В общем выяснилось, что бар. Тизенгаузен докладывал об этом по служебной линии: не получилось ничего. Пытался действовать по «светской» линии – тот же результат. Бар. Тизенгаузен посоветовал мне пустить в ход «нововременскую» линию. Я попробовал. Доложил М. А. и Б. А. Сувориным о положении дел и о моем разговоре с бар. Тизенгаузеном. По существу, все это братья Суворины знали и без меня, но я был живым свидетелем, непосредственным очевидцем, а мои репортерские способности в редакции ценились очень высоко. Словом, и М. А. и Б. А. Суворины пришли в действие: к кому-то ездили, с кем-то говорили – во всяком случае, с Военным Министерством и генералом Хабаловым. Ничего не вышло. М. А. о результатах своих усилий не говорил почти ничего, а Б. А. выражался с крайней степенью нелитературности. М. Палеолог в записи от 5 ноября 1916 г. повествует о своем разговоре с каким-то генералом В. – фамилии его он не называет.
Ген. В. говорил французскому послу: «Петроградский гарнизон ненадежен… Неделю тому назад было восстание на Выборгской стороне… Но я не вижу никакого намерения вывести этот гарнизон из Петрограда и заменить его надежными частями. По моему мнению, уже давно нужно было расчистить петроградский гарнизон… Знаете ли вы, что в нем по меньшей мере 170 000? Они не обучаются, у них плохое командование, они скучают, и они разлагаются… Это – готовые кадры для анархии… Нужно было бы оставить в Петрограде тысяч сорок из лучшего элемента гвардии и тысяч двадцать казаков. При такой элите можно было бы справиться с любыми событиями. А если нет…»
«Его губы дрожали, – продолжает М. Палеолог. – Я дружески просил его продолжать. Он продолжал: «Если Господь Бог не спасет нас от революции, то эту революцию сделает не народ, а армия».
Ген. В. был не совсем прав: конечно, не «народ» сделал революцию, но и «армия» была в ней ни при чем: петроградский гарнизон армией, конечно, не был. Несколько спорен вопрос, были ли армией те генералы, которые устраивали из столицы Империи пороховой погреб?
Приблизительно в то же время Государь Император сместил с должности ген. Безобразова за истинно безобразные потери в боях у Ковеля и Владимира-Волынского (Ольденбург, с. 240). Совсем недавно ген. Б. Хольмстон писал в «Суворовце» о том, как гвардию бессмысленно губили на Стоходе.
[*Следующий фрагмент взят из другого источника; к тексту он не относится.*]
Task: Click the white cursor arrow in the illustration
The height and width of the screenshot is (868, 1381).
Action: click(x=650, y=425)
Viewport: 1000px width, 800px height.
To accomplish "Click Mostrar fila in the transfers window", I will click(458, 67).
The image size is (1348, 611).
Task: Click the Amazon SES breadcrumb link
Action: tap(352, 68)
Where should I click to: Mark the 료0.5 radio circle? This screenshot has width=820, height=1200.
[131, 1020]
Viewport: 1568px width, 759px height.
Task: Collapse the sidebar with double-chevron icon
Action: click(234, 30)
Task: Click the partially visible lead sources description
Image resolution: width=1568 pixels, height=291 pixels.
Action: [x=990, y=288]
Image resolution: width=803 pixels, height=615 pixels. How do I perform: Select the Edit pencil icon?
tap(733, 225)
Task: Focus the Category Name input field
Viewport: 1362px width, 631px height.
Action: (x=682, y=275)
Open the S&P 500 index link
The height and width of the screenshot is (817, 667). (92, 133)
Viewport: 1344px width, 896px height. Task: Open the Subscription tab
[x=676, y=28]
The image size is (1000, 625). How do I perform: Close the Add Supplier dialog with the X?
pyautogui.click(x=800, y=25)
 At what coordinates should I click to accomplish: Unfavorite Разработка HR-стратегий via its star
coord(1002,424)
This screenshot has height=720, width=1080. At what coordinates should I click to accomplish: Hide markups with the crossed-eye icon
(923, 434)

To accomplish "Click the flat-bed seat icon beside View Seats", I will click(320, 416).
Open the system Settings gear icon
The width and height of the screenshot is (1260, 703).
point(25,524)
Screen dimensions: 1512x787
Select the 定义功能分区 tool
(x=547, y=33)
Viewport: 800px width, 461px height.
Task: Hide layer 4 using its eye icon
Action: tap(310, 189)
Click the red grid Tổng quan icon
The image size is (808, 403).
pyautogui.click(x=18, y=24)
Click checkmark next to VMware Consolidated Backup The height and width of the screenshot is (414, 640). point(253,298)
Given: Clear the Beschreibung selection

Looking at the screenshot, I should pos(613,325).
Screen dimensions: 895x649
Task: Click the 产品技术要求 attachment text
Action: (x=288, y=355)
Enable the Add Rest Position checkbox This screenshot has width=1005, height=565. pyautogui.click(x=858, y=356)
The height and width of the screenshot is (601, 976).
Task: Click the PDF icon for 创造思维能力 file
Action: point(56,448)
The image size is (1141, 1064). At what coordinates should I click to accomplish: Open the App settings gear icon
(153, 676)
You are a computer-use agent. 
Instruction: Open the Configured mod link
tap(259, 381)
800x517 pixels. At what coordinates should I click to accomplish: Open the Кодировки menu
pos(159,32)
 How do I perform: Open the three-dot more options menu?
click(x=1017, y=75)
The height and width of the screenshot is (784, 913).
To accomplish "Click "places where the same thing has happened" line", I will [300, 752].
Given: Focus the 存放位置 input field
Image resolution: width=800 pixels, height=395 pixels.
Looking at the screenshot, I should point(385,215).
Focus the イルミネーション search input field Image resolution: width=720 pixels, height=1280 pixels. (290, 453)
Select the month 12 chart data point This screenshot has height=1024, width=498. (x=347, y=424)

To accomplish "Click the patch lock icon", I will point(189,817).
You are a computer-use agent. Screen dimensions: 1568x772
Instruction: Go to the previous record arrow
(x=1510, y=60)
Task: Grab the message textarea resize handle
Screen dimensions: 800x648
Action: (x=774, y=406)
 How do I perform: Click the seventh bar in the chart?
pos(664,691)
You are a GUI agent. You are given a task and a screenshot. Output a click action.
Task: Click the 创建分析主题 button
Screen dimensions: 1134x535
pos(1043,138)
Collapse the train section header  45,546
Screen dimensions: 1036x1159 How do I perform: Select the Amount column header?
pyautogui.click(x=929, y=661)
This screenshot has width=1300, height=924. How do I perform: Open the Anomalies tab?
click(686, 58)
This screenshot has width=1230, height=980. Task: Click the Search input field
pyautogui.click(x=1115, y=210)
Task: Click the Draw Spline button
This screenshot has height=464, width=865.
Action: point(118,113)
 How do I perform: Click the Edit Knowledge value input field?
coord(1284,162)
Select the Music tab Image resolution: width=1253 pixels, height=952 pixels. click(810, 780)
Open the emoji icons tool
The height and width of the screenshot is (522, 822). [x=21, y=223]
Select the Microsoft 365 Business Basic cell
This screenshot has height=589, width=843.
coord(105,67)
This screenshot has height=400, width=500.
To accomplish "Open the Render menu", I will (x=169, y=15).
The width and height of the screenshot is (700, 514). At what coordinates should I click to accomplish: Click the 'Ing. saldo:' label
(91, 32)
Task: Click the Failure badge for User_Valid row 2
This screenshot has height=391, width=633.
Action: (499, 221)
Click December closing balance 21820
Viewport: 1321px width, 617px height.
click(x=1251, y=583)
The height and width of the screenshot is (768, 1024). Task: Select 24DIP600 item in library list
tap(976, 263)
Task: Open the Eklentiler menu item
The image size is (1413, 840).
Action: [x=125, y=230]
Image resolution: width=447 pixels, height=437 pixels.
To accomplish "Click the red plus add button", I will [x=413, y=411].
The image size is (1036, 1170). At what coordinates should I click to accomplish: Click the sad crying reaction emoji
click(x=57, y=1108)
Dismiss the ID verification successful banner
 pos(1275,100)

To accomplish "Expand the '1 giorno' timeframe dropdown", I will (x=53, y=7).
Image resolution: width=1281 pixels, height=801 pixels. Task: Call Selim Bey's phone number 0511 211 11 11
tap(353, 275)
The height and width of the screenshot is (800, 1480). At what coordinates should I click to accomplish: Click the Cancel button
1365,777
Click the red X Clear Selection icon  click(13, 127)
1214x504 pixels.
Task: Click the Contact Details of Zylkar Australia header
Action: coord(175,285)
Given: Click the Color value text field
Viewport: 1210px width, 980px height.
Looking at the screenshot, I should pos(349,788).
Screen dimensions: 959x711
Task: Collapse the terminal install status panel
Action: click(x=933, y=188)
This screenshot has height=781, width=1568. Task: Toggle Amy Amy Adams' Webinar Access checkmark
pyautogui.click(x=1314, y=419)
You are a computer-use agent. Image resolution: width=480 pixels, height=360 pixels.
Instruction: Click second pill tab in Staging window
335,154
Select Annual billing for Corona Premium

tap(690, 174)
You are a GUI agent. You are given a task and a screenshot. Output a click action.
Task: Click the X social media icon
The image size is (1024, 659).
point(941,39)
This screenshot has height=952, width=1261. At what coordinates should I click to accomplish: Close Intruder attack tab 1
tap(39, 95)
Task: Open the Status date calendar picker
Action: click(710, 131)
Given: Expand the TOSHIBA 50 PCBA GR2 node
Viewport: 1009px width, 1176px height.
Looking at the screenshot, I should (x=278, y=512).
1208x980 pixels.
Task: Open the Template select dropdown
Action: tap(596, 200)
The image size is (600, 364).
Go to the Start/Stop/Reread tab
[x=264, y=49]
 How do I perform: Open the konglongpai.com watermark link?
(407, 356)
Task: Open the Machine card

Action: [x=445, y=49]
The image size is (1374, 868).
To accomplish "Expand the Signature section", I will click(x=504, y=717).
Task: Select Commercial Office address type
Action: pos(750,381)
Итак, для бессмысленных потерь – гвардия была, для охраны Монархии и, следовательно, России – ее не было. Информация об этих боях и о смещении ген. Безобразова в прессе не появилась – все та же военная цензура. Но само собой разумеется, что об этом знал «весь Петроград» и об этом знали и все казармы. Информационные ходы были очень просты: германская разведка и германская пропаганда. Были, конечно, и иные ходы, но в казармы, по-видимому, попадала главным образом германская пропаганда: «Вот-де ваши генералы продались немцам и шлют вас на верный убой». По моим наблюдениям германская информация имела довольно неожиданный результат: престиж Государя Императора, который и до того в солдатской массе находился вне каких бы то ни было сомнений, поднялся на небывалую до этого высоту. Правда, с комментариями: «Вот только Царь и заботится и о нас и о России…» Комментарии о генералах приводить не стоит.